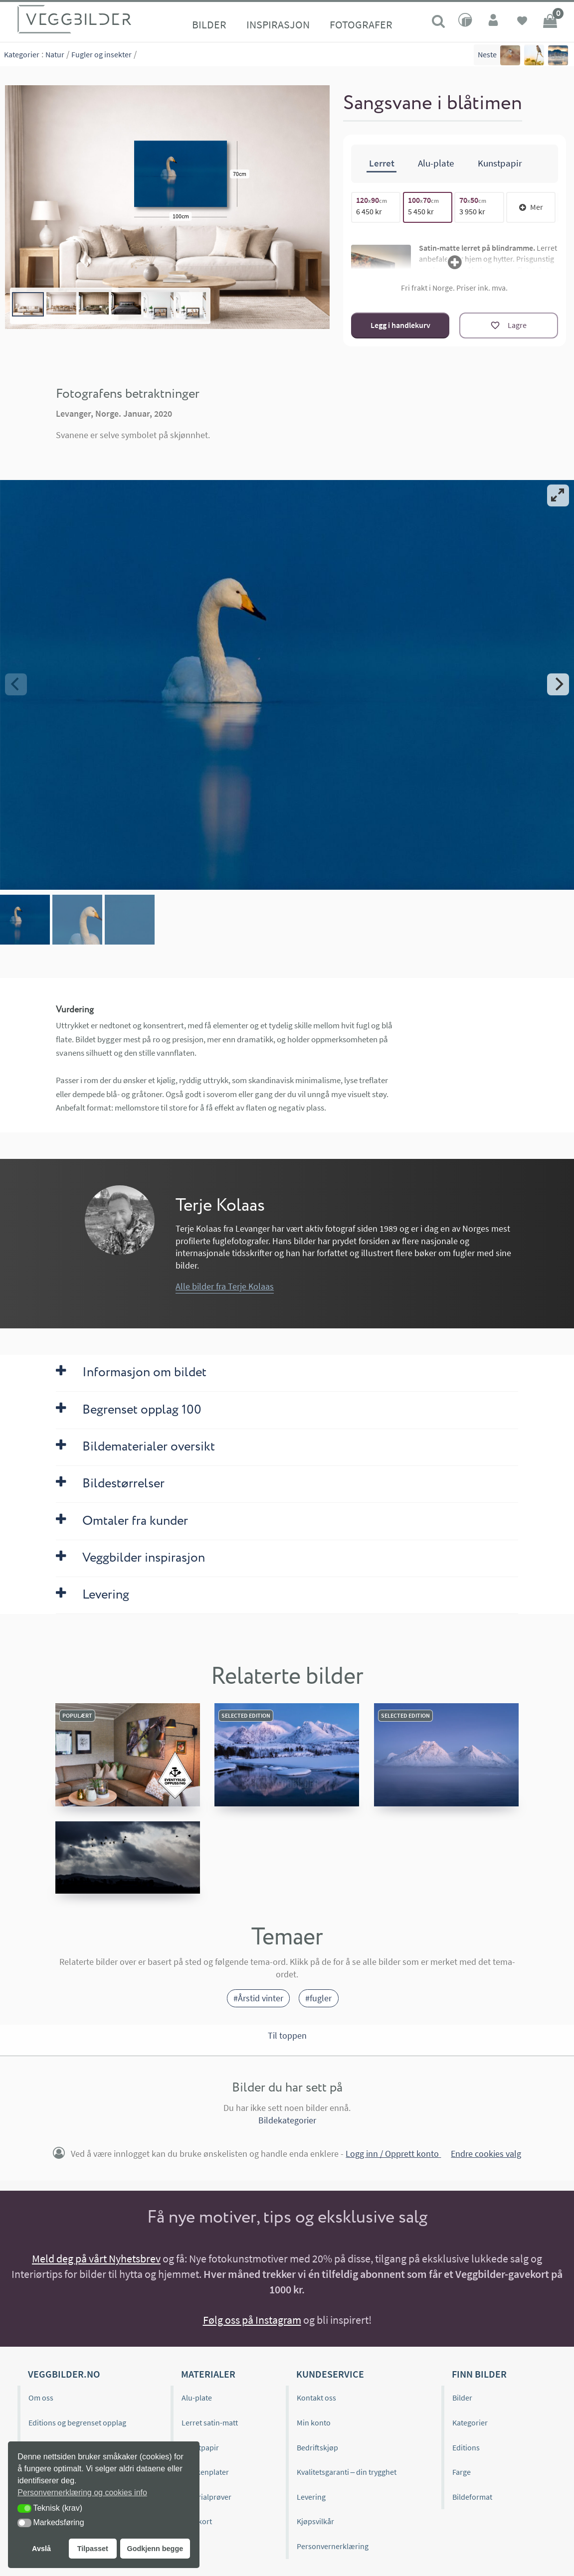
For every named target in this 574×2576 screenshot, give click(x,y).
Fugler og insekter (101, 54)
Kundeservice (330, 2374)
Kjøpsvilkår (315, 2521)
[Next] (558, 684)
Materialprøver (206, 2497)
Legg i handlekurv (400, 325)
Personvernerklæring (333, 2546)
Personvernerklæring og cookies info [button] (82, 2492)
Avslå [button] (41, 2549)
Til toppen (287, 2035)
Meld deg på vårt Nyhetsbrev (96, 2258)
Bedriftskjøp (317, 2447)
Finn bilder (479, 2374)
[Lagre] (508, 325)
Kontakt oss (316, 2398)
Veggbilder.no (64, 2374)
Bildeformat (472, 2497)
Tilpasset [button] (92, 2549)
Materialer (208, 2374)
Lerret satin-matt (210, 2422)
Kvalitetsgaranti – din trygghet (347, 2472)
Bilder (209, 24)
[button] (24, 2508)
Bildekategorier (287, 2120)
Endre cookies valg (486, 2153)
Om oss (40, 2398)
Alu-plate (197, 2398)
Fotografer (361, 24)
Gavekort (197, 2521)
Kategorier (21, 54)
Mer (531, 207)
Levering (311, 2497)
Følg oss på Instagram (252, 2320)
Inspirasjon (278, 24)
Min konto (314, 2422)
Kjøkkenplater (205, 2472)
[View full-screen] (558, 495)
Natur (54, 54)
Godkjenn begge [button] (155, 2549)
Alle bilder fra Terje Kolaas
——————————
Direction — Put every line of the records above into a numbered list, leaving out blank lines and the pictures.

Answer for the task —
1. For every named target in this 574×2576 screenshot, give click(x,y).
2. Fugler og insekter (101, 54)
3. Kundeservice (330, 2374)
4. Kjøpsvilkår (315, 2521)
5. [Next] (558, 684)
6. Materialprøver (206, 2497)
7. Legg i handlekurv (400, 325)
8. Personvernerklæring (333, 2546)
9. Personvernerklæring og cookies info [button] (82, 2492)
10. Avslå [button] (41, 2549)
11. Til toppen (287, 2035)
12. Meld deg på vårt Nyhetsbrev (96, 2258)
13. Bedriftskjøp (317, 2447)
14. Finn bilder (479, 2374)
15. [Lagre] (508, 325)
16. Kontakt oss (316, 2398)
17. Veggbilder.no (64, 2374)
18. Bildeformat (472, 2497)
19. Tilpasset [button] (92, 2549)
20. Materialer (208, 2374)
21. Lerret satin-matt (210, 2422)
22. Kvalitetsgaranti – din trygghet (347, 2472)
23. Bilder (209, 24)
24. [button] (24, 2508)
25. Bildekategorier (287, 2120)
26. Endre cookies valg (486, 2153)
27. Om oss (40, 2398)
28. Alu-plate (197, 2398)
29. Fotografer (361, 24)
30. Gavekort (197, 2521)
31. Kategorier (21, 54)
32. Mer (531, 207)
33. Levering (311, 2497)
34. Følg oss på Instagram (252, 2320)
35. Inspirasjon (278, 24)
36. Min konto (314, 2422)
37. Kjøkkenplater (205, 2472)
38. [View full-screen] (558, 495)
39. Natur (54, 54)
40. Godkjenn begge [button] (155, 2549)
41. Alle bilder fra Terje Kolaas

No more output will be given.